For the purposes of the study, the researchers defined the date of a patient’s first febuxostat or allopurinol filled prescription as the index date. The index date for patients who filled prescriptions for both medications was the date of the first filled prescription for febuxostat.

Patients were assigned to one of two cohorts based on their index medication. Patients treated initially with allopurinol who then switched to febuxostat were assigned to the febuxostat cohort. The authors noted that patients treated with allopurinol were permitted an index medication dose of 100‑1,500 mg/day, “because allopurinol is available in various tablet strengths.” Febuxostat-treated patients were permitted an index medication dose of 40 mg or 80 mg (the only 2 available doses). Less than 0.5% of subjects in the allopurinol cohort had a daily dose greater than 800 mg/day. The most common doses were 300 mg/day or lower dose for allopurinol and 40 mg/day for febuxostat.

Out of a final sample of 16,040 patients, 2,015 were assigned to the febuxostat cohort and 14,025 were assigned to the allopurinol cohort.

Analysis of the data showed that a higher proportion of febuxostat users compared with allopurinol users attained the sUA goal of <6.0 mg/dL (58.5% vs. 47.1%, P <.001) and the sUA goal <5.0 mg/dL (36.2% vs. 21.8%, P <.001)

Patients treated with febuxostat users also achieved target sUA goals faster than patients who received allopurinol (goal of <6.0 mg/dL: 348 days vs. 410 days, P <.001; goal of <5.0 mg/dL: 443 days vs. 501 days, P <.001).

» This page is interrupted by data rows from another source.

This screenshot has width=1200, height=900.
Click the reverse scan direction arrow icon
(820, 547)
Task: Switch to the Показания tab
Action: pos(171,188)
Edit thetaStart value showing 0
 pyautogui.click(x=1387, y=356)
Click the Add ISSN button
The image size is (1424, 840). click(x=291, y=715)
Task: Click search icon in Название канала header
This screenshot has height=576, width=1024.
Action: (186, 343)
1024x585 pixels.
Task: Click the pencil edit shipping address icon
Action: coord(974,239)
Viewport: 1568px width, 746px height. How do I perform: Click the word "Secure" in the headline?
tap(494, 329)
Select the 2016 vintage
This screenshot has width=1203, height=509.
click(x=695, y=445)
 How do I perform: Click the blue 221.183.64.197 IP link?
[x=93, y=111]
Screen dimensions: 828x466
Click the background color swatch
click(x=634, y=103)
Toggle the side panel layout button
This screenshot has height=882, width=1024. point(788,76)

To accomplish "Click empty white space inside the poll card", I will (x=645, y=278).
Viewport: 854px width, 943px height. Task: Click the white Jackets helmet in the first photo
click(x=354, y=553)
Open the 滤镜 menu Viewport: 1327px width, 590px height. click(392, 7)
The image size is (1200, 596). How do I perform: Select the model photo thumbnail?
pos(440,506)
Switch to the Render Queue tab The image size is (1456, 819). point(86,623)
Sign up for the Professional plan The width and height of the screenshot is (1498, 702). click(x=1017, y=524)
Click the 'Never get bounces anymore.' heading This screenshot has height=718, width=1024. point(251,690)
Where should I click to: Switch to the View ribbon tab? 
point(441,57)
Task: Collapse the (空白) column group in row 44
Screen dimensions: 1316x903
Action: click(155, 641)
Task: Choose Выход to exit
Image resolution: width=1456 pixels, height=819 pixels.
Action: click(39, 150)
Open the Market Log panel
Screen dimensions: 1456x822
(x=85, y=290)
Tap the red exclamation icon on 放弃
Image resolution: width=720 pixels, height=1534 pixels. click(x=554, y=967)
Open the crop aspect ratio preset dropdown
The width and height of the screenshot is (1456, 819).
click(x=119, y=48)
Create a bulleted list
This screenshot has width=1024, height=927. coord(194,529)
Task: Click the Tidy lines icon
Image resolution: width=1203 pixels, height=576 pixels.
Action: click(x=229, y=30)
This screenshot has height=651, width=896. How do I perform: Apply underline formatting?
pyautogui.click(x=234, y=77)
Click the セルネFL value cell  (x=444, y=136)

In their discussion of these results, the authors wrote “we found that in most commonly used doses, a significantly higher proportion of patients receiving febuxostat (most common dose, 40 mg/day) achieved a target sUA of <6.0 mg/dl and <5.0 mg/dl compared to those receiving allopurinol (most common dose, 300 mg/day or lower).” A comparative study such as this can help patients, clinicians, and policy makers make better, more informed treatment decisions.

Another interesting facet of this study was that very few patients with gout received guideline-recommended care. The authors noted that “less than one-third of patients had a dose change in allopurinol and less than one-fifth in febuxostat doses after the index prescription, indicating that the dose titration as recommended by the guidelines to achieve target sUA is not a common practice.”

Also, because so many patients in the study (95%) were found to be receiving allopurinol doses of 300 mg/day or less, the authors surmised that it is likely that this dose, though commonly used in real-life practice, is subtherapeutic, and that there is “an emerging trend to increase allopurinol dose to 800 to 1,500 mg/day until target sUA is achieved.”

In all, the authors concluded that “these are important findings and indicate that febuxostat is an effective option for treatment of hyperuricemia in patients with gout,” as it was more effective and faster at achieving target sUA levels than allopurinol.